● **What you need to do**: Please retype the part of the contracts outline below from "Contracts 2: Outline" up to and including "meaning to term)", keeping every word and mark unchanged.

--- START Excerpt provided ---

Select Page

Contracts II
University of Alabama School of Law
Henning, William H.

Contracts 2: Outline
Chapter 4: The Bargain Relationship – Insufficient Agreements : Indefinite, Incomplete, Deferred Terms – NO CONTRACT SITUATIONS
1. “Mistakes”- Over-arching term; 3 types:
a. Misunderstanding (parties use the same words and mean different things- NOT MISTAKE CASE) – This is it’s own category of mistake = Insufficient Agreements
b. Mutual Mistake ( parties share a mistaken belief about an existing fact)- Ch. 5
c. Unilateral Mistake ( one party is mistaken about a fact) –Ch.5
2. 4 Insufficient Agreement Situations:
a. Misunderstanding of Terms
b. Ambiguous Terms (neither party gives specific meaning to term)
c. Missing Terms
d. Agreements to Agree
3. Misunderstanding of Terms; 3 possible states of mind (level) : Both parties different meanings
a. No Reason to Know
b. Reason to Know : reasonable person would have inferred other parties true meaning; element of carelessness, but not level of deviousness w/ knowledge
c. Knowledge: buyer had actual knowledge that seller meant Peerless #1 but didn’t raise the issue
d. Restatement (Second) 20 (pg. 396)
(1) Tells us when no contract: No mutual assent if parties attach a materially (refers to distinction in meaning→ must be material distinction) different meaning to a material term( not within R2 but applied by courts) IF:
a. Neither party had reason to know L2 (meaning attached by other)→ no contract
b. Neither party had knowledge or reason to know L1 → no contract
i. Court would never apply section 1 and find no contract, if not a material term; if immaterial term we will find contract, we will use meaning of one party or gap filler, not of sufficient import to invalidate
(2) Tells us 1.) when to find contract 2.) who controls
a. This tells us what happens if they are on different levels, if when you do analysis party on same level no contract
b. If different, party who is more innocent (L1) will have their terms control
c. SUBJECTIVE THEORY: in play here, we have to look at what the parties subjectively thought, in order to ascertain whether manifestation of assent (should the buyer have been able to figure out what the buyer meant; and vice versa)
e. “Peerless”- Raffles v. Wichelhaus
i. Misunderstanding case- Dispute over cotton shipment; 2 ships named “Peerless,” one party was thinking of Peerless 1 and other thinking about Peerless 2; 1 arrived earlier than the other
ii. Discussion as to whether “Peerless” should have been considered a material term, since it really only has to do with mode of delivery, which ship→ court makes it out as the delivery date is in question, and is material
iii. Latent ambiguity – not obvious that there were 2 ships named Peerless
iv. Result: Since material term + no reason to know = no mutual assent, no contract
f. Konic v. Spokane:
i. Dispute over a surge protector system; seller quotes “fifty-six twenty,” (meaning 5620.00) seller shopping in the range of 50-200 dollars, thinks he means (56.20)

--- END Excerpt provided ---
--- START Extracted data ---

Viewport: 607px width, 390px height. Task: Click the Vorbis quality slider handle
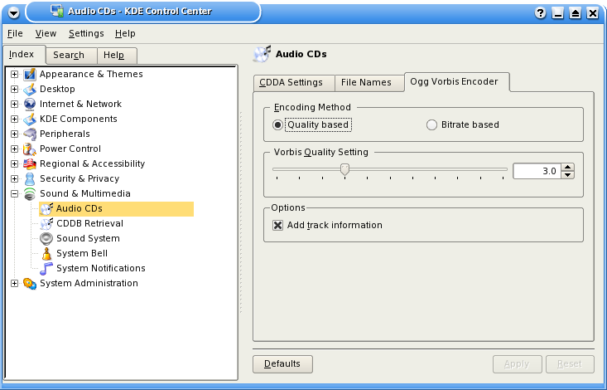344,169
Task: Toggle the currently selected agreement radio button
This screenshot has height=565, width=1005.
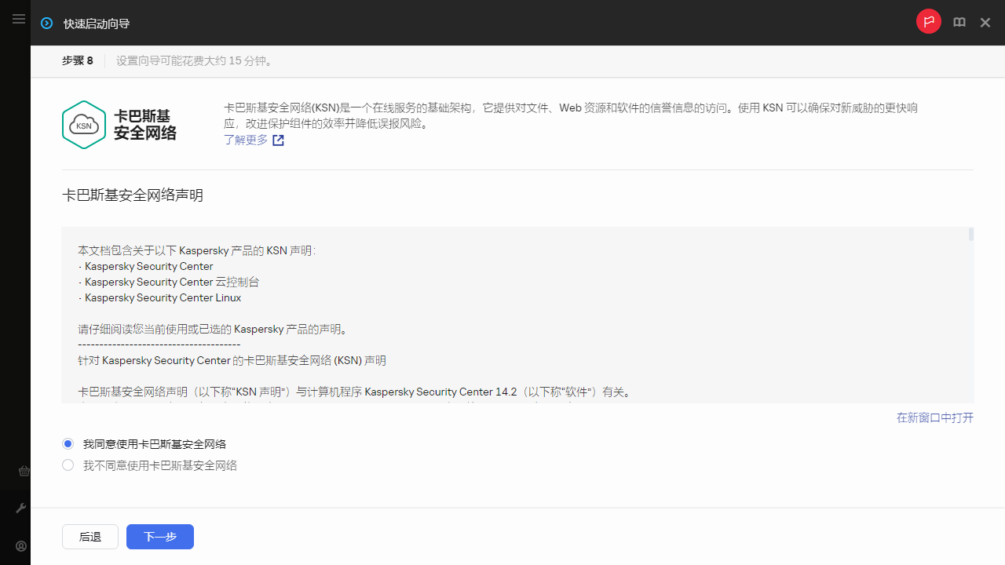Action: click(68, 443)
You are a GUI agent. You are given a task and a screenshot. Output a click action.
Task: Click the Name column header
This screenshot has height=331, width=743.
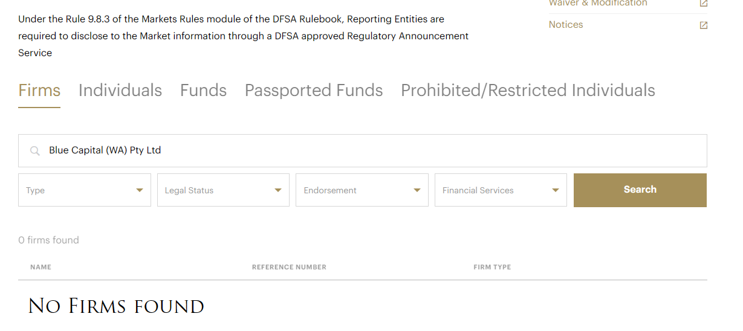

--- END Extracted data ---

● **Exercise response**:
Contracts 2: Outline
Chapter 4: The Bargain Relationship – Insufficient Agreements : Indefinite, Incomplete, Deferred Terms – NO CONTRACT SITUATIONS
1. “Mistakes”- Over-arching term; 3 types:
a. Misunderstanding (parties use the same words and mean different things- NOT MISTAKE CASE) – This is it’s own category of mistake = Insufficient Agreements
b. Mutual Mistake ( parties share a mistaken belief about an existing fact)- Ch. 5
c. Unilateral Mistake ( one party is mistaken about a fact) –Ch.5
2. 4 Insufficient Agreement Situations:
a. Misunderstanding of Terms
b. Ambiguous Terms (neither party gives specific meaning to term)